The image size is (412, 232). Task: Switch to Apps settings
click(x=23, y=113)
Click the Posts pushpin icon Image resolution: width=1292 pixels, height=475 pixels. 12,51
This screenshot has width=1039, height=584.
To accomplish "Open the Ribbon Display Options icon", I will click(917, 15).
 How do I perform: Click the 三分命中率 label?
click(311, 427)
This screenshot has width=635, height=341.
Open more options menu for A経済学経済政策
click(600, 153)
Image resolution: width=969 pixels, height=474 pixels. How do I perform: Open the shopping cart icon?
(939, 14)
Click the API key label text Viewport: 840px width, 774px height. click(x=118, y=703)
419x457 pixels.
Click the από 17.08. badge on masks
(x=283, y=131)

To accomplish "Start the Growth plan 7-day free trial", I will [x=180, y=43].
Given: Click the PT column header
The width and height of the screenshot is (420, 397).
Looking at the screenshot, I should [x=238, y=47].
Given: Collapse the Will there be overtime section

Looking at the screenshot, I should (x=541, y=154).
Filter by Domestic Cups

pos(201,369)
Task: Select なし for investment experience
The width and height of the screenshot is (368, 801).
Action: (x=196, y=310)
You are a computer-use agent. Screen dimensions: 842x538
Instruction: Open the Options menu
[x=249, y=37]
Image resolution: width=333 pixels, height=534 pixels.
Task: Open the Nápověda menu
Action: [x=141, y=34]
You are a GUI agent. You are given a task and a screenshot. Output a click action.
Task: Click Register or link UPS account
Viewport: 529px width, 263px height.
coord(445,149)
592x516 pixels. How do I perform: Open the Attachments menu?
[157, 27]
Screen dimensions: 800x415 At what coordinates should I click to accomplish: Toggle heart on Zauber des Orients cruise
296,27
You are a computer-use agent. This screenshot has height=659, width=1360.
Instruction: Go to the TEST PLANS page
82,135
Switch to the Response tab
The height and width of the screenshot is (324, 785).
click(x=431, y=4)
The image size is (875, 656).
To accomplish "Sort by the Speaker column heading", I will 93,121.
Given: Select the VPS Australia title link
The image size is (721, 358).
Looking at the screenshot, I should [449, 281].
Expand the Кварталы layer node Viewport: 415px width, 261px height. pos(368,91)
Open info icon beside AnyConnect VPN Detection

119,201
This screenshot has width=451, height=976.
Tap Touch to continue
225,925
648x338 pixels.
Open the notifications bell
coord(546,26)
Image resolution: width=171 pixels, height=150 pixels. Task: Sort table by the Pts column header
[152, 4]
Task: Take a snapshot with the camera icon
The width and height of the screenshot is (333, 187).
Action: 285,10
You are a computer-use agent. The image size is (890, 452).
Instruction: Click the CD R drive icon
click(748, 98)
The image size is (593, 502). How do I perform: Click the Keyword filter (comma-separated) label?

....................

Exercise prompt ▸ Repeat, character for character, the lines of the material above from the line with "Click the από 17.08. badge on masks" through the line with "648x338 pixels.".

Exercise solution ▸
Click the από 17.08. badge on masks
(x=283, y=131)

To accomplish "Start the Growth plan 7-day free trial", I will [x=180, y=43].
Given: Click the PT column header
The width and height of the screenshot is (420, 397).
Looking at the screenshot, I should [x=238, y=47].
Given: Collapse the Will there be overtime section

Looking at the screenshot, I should (x=541, y=154).
Filter by Domestic Cups

pos(201,369)
Task: Select なし for investment experience
The width and height of the screenshot is (368, 801).
Action: (x=196, y=310)
You are a computer-use agent. Screen dimensions: 842x538
Instruction: Open the Options menu
[x=249, y=37]
Image resolution: width=333 pixels, height=534 pixels.
Task: Open the Nápověda menu
Action: [x=141, y=34]
You are a GUI agent. You are given a task and a screenshot. Output a click action.
Task: Click Register or link UPS account
Viewport: 529px width, 263px height.
coord(445,149)
592x516 pixels. How do I perform: Open the Attachments menu?
[157, 27]
Screen dimensions: 800x415 At what coordinates should I click to accomplish: Toggle heart on Zauber des Orients cruise
296,27
You are a computer-use agent. This screenshot has height=659, width=1360.
Instruction: Go to the TEST PLANS page
82,135
Switch to the Response tab
The height and width of the screenshot is (324, 785).
click(x=431, y=4)
The image size is (875, 656).
To accomplish "Sort by the Speaker column heading", I will 93,121.
Given: Select the VPS Australia title link
The image size is (721, 358).
Looking at the screenshot, I should [449, 281].
Expand the Кварталы layer node Viewport: 415px width, 261px height. pos(368,91)
Open info icon beside AnyConnect VPN Detection

119,201
This screenshot has width=451, height=976.
Tap Touch to continue
225,925
648x338 pixels.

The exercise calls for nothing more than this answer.